The Iron-air battery that stores electricity through controlled rusting is about to deploy at commercial scale in California — and it promises 100-hour energy storage at a fraction of lithium's cost using the most abundant metal on Earth. Form Energy's rust battery technology — which stores electricity by oxidizing iron when discharging and reversing that process during charging — is set to come online in California in 2026, delivering a 100-hour backup capability that no lithium-ion battery system can match economically at grid scale. The technology has been nicknamed the rust battery because its fundamental electrochemical process is essentially controlled, reversible rusting — iron becoming iron oxide as it releases electrons, and iron oxide becoming iron again as it absorbs electrons during charging using renewable electricity.

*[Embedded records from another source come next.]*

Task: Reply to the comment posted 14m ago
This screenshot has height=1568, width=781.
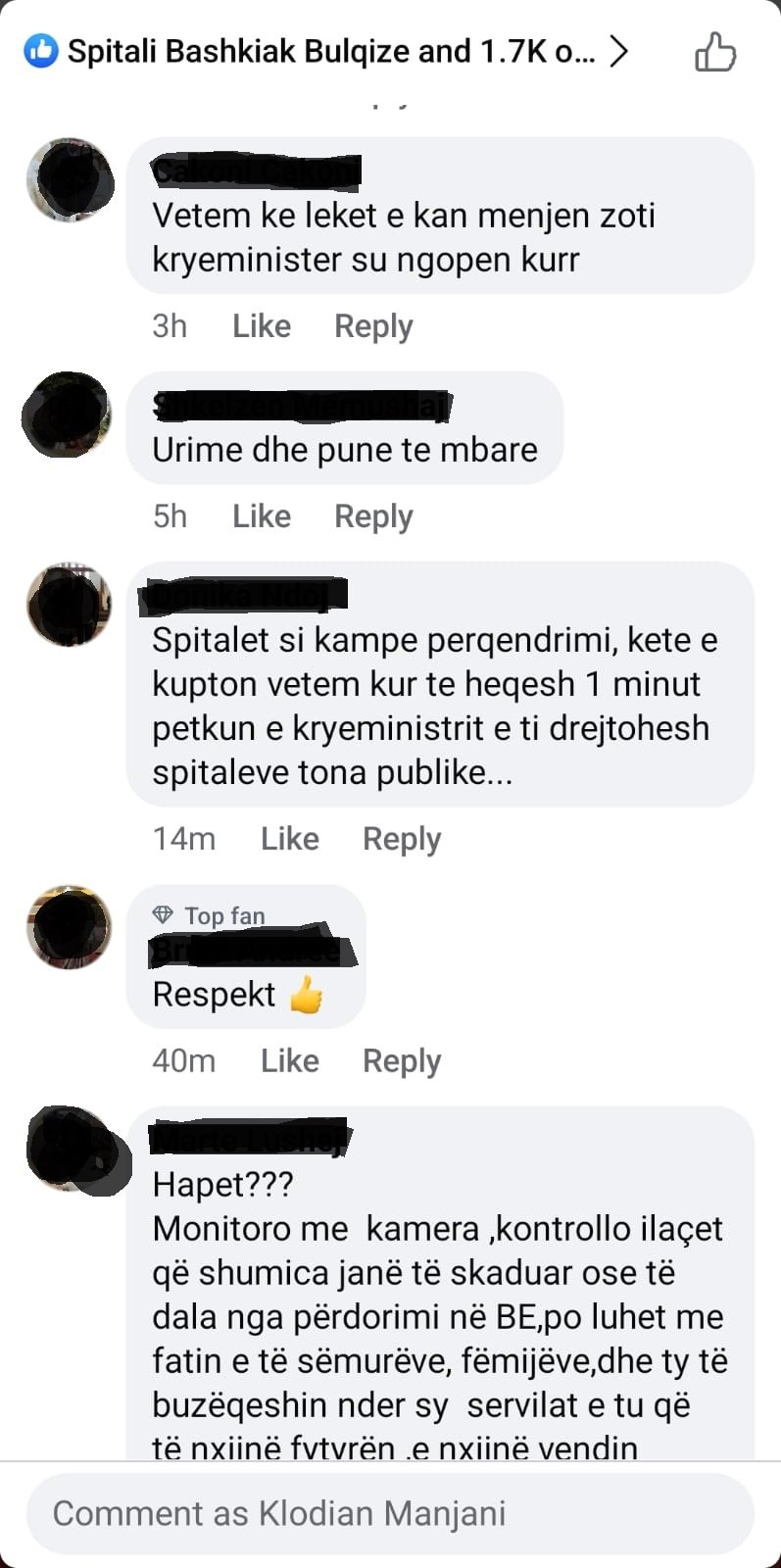Action: [402, 839]
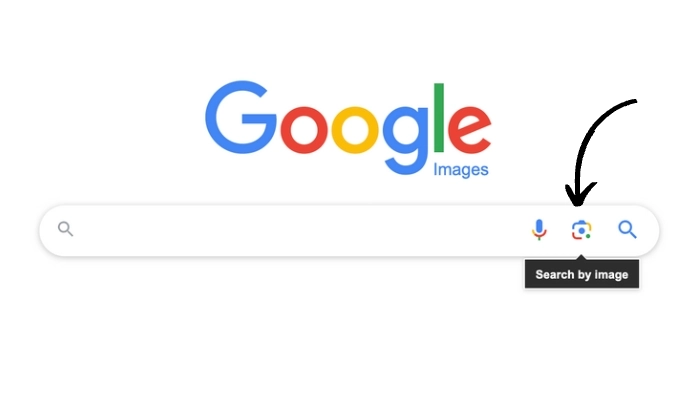The image size is (700, 400).
Task: Click the red "e" in Google logo
Action: 470,130

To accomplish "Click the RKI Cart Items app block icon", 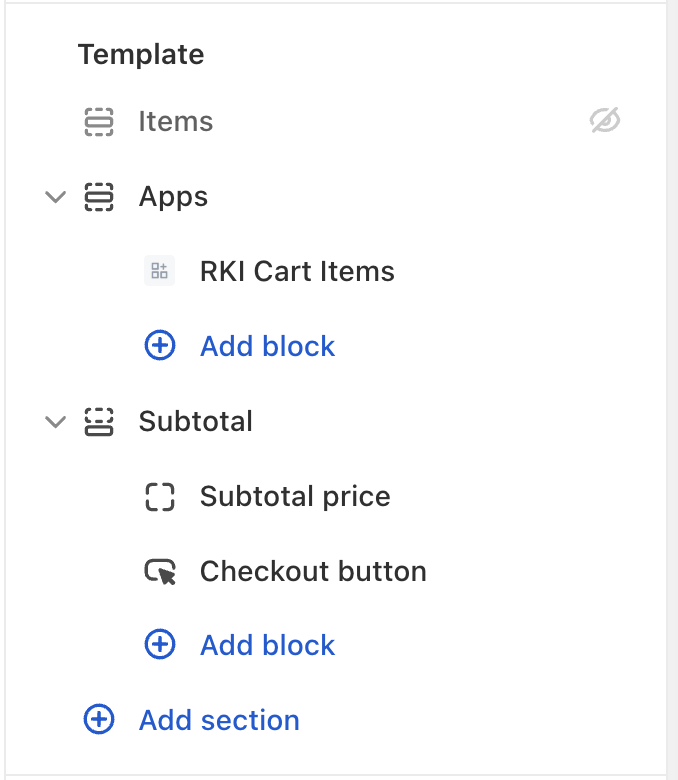I will [x=159, y=271].
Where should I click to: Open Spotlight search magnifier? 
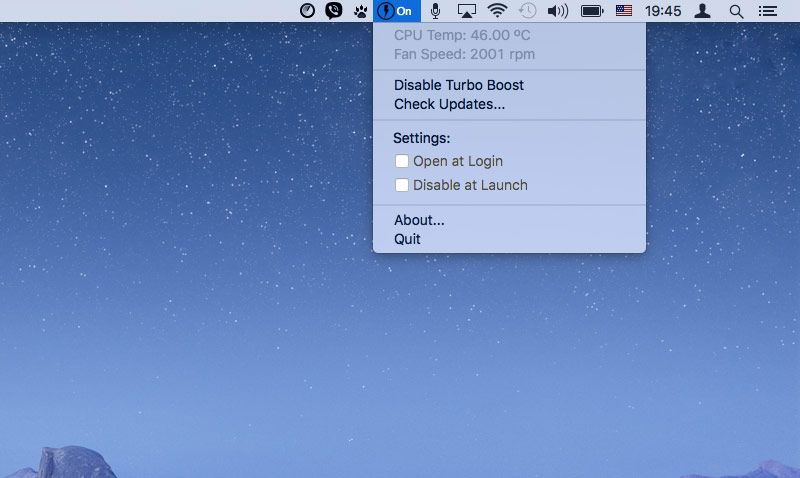click(x=736, y=11)
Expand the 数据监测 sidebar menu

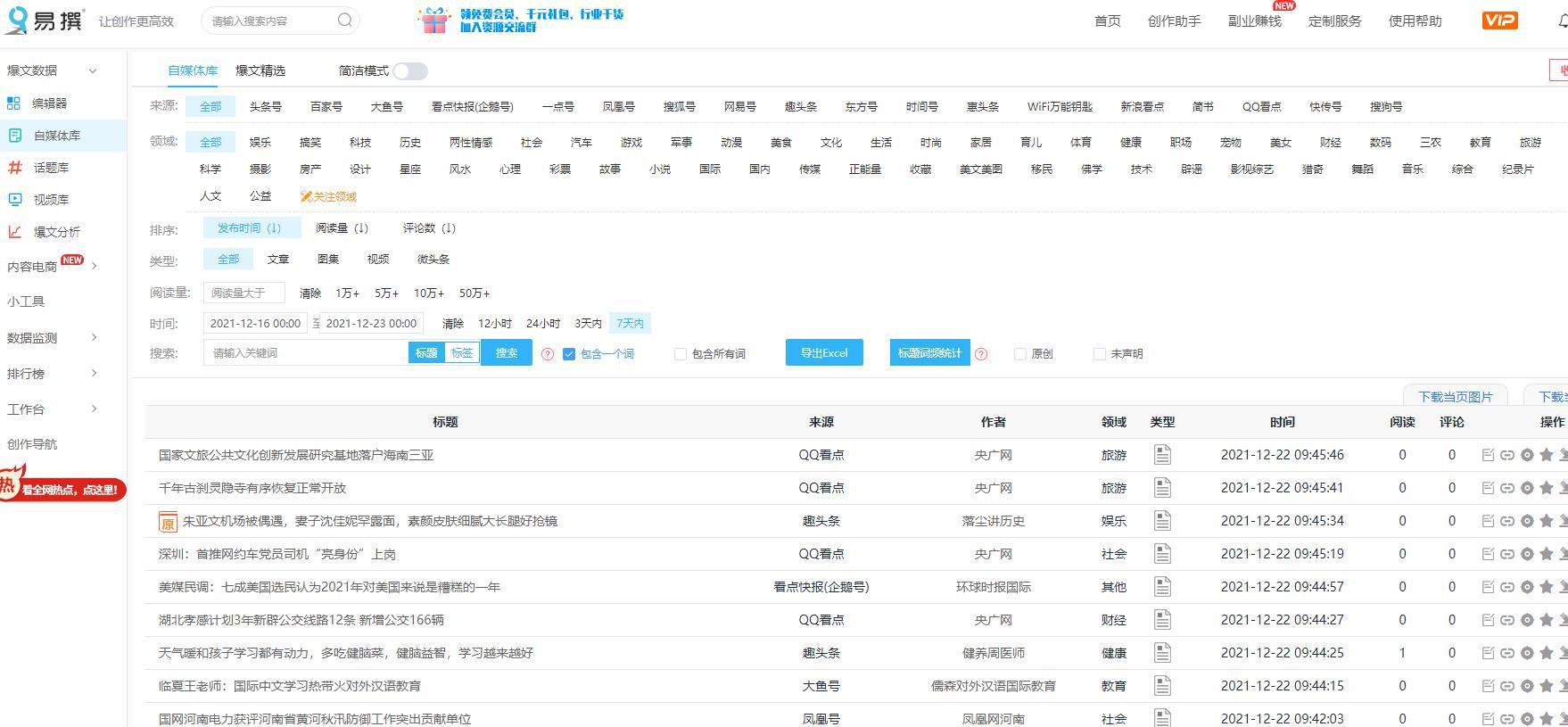click(94, 337)
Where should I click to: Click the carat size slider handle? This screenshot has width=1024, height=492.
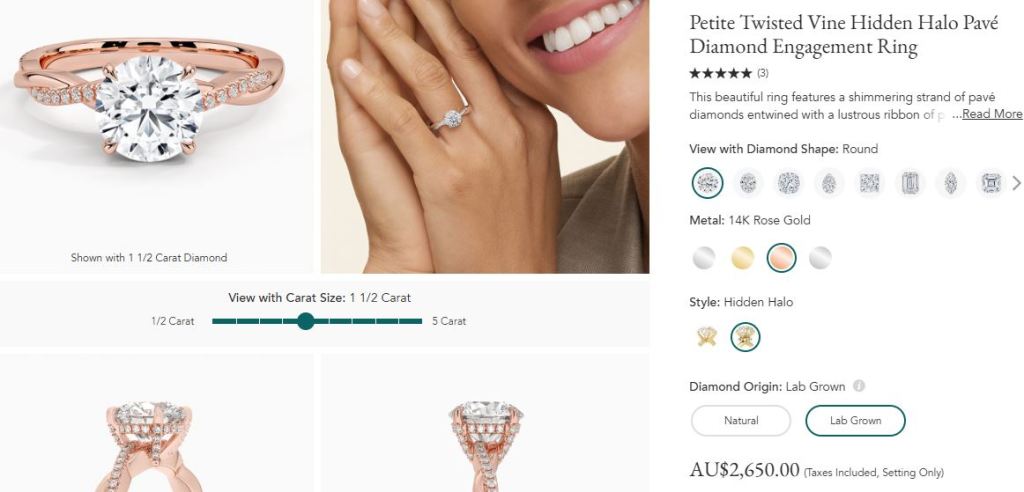306,321
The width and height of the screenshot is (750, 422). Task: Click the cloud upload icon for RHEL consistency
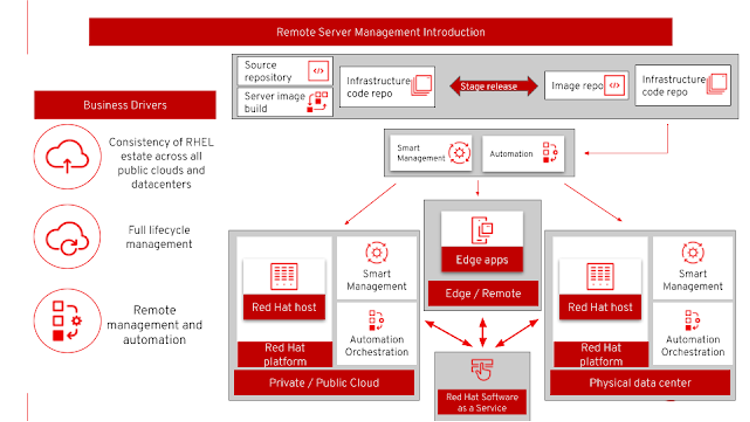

The 100-hour discharge duration is the specific capability that separates iron-air batteries from lithium-ion in the grid storage market. Lithium-ion batteries optimized for grid applications typically discharge over four to eight hours — enough to manage daily solar and wind variability but insufficient for the multi-day periods of low renewable generation that occur during winter weather events, extended cloud cover, or calm wind periods that can persist for 48 to 100 hours. An iron-air battery that can supply stored clean electricity through these extended low-generation windows eliminates the last significant reliability argument for keeping gas backup plants connected to renewable-dominant grids.
Iron's combination of geological abundance, low raw material cost, and the absence of the cobalt, lithium, and nickel supply chain vulnerabilities that affect lithium-ion chemistry gives iron-air batteries a structural cost and supply security advantage that the long-duration storage market has been waiting for.